Arrange the lines of the records between the line holding "Click the second" and the line holding "I will 753,115.", inclusive, as a Markdown table with the columns Row and Record line, skipping any blank lines.
========
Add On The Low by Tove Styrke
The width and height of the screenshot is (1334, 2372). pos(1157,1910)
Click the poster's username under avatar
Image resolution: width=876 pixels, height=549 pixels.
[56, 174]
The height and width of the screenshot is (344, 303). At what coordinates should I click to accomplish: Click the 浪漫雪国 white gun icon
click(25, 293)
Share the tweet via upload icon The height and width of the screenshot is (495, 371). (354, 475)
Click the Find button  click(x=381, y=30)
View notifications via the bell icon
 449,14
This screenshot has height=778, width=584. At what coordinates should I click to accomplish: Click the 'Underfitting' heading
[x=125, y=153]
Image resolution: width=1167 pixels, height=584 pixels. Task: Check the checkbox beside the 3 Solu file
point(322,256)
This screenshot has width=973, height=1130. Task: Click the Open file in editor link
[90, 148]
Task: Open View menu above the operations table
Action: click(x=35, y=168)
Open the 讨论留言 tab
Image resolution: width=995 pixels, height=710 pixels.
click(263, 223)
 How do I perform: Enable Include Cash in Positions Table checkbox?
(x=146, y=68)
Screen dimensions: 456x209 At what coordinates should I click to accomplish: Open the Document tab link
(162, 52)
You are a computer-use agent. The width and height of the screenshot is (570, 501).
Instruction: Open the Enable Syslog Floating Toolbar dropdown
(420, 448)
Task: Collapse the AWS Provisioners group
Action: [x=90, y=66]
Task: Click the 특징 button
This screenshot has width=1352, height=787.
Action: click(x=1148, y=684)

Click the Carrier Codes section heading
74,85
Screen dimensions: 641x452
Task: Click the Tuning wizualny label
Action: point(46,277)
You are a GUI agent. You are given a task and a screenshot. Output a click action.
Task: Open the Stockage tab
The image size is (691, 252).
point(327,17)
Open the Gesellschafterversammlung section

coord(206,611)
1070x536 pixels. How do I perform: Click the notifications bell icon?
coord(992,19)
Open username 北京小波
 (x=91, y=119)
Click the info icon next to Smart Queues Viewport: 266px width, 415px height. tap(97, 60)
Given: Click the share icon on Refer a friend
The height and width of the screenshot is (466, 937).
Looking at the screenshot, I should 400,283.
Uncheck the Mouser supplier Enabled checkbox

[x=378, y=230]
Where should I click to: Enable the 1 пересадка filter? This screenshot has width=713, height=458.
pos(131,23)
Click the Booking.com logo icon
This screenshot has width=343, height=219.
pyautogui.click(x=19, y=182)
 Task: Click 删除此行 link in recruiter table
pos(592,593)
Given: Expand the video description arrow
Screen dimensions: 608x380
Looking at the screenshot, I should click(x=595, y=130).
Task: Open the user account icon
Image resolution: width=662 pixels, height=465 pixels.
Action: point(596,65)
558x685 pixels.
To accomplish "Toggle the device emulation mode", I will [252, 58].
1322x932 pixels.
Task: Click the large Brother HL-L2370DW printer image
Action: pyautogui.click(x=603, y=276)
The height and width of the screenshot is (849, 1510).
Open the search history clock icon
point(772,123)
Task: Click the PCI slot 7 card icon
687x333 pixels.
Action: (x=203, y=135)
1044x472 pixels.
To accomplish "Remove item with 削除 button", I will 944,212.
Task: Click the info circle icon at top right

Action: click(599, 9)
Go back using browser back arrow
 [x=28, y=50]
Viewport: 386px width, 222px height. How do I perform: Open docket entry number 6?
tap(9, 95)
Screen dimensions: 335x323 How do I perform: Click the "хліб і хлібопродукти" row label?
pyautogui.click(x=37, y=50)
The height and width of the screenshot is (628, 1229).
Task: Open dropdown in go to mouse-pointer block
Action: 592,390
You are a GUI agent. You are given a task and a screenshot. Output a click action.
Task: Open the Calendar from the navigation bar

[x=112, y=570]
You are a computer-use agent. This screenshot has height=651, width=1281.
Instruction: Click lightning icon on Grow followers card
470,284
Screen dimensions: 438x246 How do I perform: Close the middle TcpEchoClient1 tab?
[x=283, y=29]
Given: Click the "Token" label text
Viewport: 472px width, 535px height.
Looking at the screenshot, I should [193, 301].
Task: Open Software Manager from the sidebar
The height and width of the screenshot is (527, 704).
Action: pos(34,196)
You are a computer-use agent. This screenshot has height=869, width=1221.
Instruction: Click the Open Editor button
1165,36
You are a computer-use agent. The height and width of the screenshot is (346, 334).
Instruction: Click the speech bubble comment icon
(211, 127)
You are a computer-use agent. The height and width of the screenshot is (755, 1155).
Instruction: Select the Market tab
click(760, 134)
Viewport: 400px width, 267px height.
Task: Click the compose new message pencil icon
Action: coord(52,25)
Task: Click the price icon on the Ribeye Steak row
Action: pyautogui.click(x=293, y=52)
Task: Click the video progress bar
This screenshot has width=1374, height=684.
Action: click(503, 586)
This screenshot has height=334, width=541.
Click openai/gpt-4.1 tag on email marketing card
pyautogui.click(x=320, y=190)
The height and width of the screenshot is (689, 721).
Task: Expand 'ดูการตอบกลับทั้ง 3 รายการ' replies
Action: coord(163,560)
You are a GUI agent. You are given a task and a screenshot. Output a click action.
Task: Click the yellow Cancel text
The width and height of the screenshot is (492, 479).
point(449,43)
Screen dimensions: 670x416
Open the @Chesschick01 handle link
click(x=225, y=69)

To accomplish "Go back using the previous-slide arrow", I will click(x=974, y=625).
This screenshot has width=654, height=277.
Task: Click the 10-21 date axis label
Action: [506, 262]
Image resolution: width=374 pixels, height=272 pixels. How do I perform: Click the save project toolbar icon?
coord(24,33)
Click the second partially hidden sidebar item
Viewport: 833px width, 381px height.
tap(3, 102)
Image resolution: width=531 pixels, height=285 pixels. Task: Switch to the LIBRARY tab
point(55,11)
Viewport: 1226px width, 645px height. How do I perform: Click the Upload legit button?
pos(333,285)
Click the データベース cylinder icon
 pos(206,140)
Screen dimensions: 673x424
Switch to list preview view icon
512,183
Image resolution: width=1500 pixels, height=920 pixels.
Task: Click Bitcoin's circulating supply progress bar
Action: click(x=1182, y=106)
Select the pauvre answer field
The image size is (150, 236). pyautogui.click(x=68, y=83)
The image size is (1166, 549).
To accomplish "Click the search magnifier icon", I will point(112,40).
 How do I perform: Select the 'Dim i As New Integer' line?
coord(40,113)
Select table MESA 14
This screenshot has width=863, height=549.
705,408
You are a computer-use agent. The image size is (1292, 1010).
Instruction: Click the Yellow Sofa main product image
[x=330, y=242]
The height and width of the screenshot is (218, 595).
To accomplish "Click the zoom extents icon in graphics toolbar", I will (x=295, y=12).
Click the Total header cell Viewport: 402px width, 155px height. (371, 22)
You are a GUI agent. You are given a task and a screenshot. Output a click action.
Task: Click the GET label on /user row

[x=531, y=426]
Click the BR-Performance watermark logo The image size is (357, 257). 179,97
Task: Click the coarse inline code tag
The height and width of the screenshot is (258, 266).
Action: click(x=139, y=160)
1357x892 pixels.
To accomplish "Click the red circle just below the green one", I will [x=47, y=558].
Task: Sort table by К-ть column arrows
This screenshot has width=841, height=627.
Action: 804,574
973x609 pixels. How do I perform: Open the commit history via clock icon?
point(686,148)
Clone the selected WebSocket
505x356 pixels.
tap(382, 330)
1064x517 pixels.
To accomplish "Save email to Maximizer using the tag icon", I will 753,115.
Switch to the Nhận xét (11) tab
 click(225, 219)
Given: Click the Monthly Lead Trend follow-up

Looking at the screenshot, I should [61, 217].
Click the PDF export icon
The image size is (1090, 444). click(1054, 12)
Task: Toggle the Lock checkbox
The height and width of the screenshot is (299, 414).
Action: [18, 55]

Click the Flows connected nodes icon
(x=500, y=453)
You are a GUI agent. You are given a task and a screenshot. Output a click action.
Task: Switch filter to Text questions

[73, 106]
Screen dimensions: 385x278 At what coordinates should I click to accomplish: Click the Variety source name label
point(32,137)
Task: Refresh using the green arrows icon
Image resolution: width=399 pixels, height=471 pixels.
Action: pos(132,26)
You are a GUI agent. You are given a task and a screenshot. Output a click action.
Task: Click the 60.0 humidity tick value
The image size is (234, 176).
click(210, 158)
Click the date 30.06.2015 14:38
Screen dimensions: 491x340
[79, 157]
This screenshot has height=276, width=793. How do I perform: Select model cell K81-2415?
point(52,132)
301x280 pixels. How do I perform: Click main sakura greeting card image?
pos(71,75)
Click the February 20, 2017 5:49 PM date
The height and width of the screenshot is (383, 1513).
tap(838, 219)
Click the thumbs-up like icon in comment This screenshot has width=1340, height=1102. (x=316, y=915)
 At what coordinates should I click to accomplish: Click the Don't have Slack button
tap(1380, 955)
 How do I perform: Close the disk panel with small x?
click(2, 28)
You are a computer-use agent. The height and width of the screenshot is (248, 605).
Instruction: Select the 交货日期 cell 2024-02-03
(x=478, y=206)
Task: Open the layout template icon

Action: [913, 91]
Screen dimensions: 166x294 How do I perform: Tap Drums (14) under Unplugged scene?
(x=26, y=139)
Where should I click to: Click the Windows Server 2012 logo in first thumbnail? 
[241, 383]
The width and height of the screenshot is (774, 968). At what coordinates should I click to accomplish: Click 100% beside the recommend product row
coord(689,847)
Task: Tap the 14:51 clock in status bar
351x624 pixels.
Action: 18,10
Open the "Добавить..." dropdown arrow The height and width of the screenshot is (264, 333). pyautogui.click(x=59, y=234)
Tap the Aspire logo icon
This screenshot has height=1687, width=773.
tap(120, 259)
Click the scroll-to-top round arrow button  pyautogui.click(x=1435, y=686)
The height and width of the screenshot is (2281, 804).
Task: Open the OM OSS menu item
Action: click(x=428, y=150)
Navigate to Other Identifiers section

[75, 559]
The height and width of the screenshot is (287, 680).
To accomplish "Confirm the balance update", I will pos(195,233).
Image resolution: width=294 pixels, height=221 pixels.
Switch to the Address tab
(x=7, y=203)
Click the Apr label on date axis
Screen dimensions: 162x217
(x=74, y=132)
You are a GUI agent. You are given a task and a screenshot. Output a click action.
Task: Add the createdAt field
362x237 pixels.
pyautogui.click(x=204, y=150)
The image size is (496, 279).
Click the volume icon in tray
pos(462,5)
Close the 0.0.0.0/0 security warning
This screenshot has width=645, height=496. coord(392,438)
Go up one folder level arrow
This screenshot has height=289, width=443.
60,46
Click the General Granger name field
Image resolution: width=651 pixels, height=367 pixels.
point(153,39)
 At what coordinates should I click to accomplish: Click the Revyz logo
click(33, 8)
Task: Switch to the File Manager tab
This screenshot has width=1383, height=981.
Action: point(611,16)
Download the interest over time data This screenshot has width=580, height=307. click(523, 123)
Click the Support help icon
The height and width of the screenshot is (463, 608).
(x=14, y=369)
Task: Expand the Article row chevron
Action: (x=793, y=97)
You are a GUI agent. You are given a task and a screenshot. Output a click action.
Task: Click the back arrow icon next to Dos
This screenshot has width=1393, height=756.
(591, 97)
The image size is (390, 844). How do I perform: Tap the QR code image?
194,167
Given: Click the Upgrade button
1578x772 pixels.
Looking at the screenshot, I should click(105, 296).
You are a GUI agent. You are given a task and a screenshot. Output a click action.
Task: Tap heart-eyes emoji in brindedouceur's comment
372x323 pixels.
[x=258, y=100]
========
== Correct answer ==
| Row | Record line |
|---|---|
| 1 | Click the second partially hidden sidebar item |
| 2 | Viewport: 833px width, 381px height. |
| 3 | tap(3, 102) |
| 4 | Image resolution: width=531 pixels, height=285 pixels. Task: Switch to the LIBRARY tab |
| 5 | point(55,11) |
| 6 | Viewport: 1226px width, 645px height. How do I perform: Click the Upload legit button? |
| 7 | pos(333,285) |
| 8 | Click the データベース cylinder icon |
| 9 |  pos(206,140) |
| 10 | Screen dimensions: 673x424 |
| 11 | Switch to list preview view icon |
| 12 | 512,183 |
| 13 | Image resolution: width=1500 pixels, height=920 pixels. |
| 14 | Task: Click Bitcoin's circulating supply progress bar |
| 15 | Action: click(x=1182, y=106) |
| 16 | Select the pauvre answer field |
| 17 | The image size is (150, 236). pyautogui.click(x=68, y=83) |
| 18 | The image size is (1166, 549). |
| 19 | To accomplish "Click the search magnifier icon", I will point(112,40). |
| 20 |  How do I perform: Select the 'Dim i As New Integer' line? |
| 21 | coord(40,113) |
| 22 | Select table MESA 14 |
| 23 | This screenshot has width=863, height=549. |
| 24 | 705,408 |
| 25 | You are a computer-use agent. The image size is (1292, 1010). |
| 26 | Instruction: Click the Yellow Sofa main product image |
| 27 | [x=330, y=242] |
| 28 | The height and width of the screenshot is (218, 595). |
| 29 | To accomplish "Click the zoom extents icon in graphics toolbar", I will (x=295, y=12). |
| 30 | Click the Total header cell Viewport: 402px width, 155px height. (371, 22) |
| 31 | You are a GUI agent. You are given a task and a screenshot. Output a click action. |
| 32 | Task: Click the GET label on /user row |
| 33 | [x=531, y=426] |
| 34 | Click the BR-Performance watermark logo The image size is (357, 257). 179,97 |
| 35 | Task: Click the coarse inline code tag |
| 36 | The height and width of the screenshot is (258, 266). |
| 37 | Action: click(x=139, y=160) |
| 38 | 1357x892 pixels. |
| 39 | To accomplish "Click the red circle just below the green one", I will [x=47, y=558]. |
| 40 | Task: Sort table by К-ть column arrows |
| 41 | This screenshot has width=841, height=627. |
| 42 | Action: 804,574 |
| 43 | 973x609 pixels. How do I perform: Open the commit history via clock icon? |
| 44 | point(686,148) |
| 45 | Clone the selected WebSocket |
| 46 | 505x356 pixels. |
| 47 | tap(382, 330) |
| 48 | 1064x517 pixels. |
| 49 | To accomplish "Save email to Maximizer using the tag icon", I will 753,115. |